I sat up, took the volume from him, and tried to choke back my laughter. “Madame Bovary?”

“She knows it’s one of my favorites,” he said. “And Flaubert did, after all, live in Normandy.”

“Perhaps she hopes it will inspire me to behave as badly as its heroine so that you might be left alone.”

“I believe she meant it as a peace offering. And I can think of something better to inspire you.” He kissed me. First on the lips, then on the neck. “I can’t risk having you sitting around being unremittingly grim all the time.”

“You think Madame Bovary might make me grim?”

“More like make me grim.” He kissed me again, and I knew when his hand deftly unfastened the pearl button at the top of my nightgown it would be a long time before I slept.
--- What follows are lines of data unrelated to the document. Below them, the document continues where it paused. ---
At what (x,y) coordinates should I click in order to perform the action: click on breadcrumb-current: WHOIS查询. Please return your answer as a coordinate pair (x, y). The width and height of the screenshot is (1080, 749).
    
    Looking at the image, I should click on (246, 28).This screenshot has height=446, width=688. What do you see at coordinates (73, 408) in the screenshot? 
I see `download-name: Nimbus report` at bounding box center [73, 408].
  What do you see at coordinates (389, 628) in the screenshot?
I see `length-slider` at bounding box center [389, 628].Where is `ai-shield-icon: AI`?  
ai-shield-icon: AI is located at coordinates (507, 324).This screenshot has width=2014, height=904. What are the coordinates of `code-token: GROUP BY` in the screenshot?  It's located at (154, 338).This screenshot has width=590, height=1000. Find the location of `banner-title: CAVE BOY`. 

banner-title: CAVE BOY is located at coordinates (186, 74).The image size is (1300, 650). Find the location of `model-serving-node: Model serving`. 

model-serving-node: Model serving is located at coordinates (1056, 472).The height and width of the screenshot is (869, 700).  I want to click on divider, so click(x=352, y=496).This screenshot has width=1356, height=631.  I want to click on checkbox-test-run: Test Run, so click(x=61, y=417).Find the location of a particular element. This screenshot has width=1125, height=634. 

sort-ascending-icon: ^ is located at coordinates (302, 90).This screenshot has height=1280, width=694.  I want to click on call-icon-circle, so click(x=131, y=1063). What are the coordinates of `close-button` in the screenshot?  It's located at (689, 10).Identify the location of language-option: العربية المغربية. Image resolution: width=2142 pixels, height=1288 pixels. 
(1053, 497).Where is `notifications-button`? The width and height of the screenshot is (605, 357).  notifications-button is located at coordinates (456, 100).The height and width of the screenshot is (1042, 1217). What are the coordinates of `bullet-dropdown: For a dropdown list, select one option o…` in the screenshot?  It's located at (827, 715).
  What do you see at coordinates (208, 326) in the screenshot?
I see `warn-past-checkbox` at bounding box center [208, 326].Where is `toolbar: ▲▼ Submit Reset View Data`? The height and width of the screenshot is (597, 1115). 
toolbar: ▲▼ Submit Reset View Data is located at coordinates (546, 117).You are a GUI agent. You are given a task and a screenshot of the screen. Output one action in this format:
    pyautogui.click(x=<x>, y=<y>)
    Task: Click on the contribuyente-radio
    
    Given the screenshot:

Even then, although he’d sent me off to sleep in the most pleasant fashion, I tossed fitfully, tormented by my dreams, hideous scenes of the cistern in Constantinople haunting me, each more terrifying than the reality through which I’d lived. I’d be trapped underwater, feeling my lungs fill, or I’d be clawing at the wooden door, unable to open it before rough hands gripped my neck. I struggled, tangling myself in the sheets, and then screamed when the sensations became too real—something had pricked my neck and drawn blood.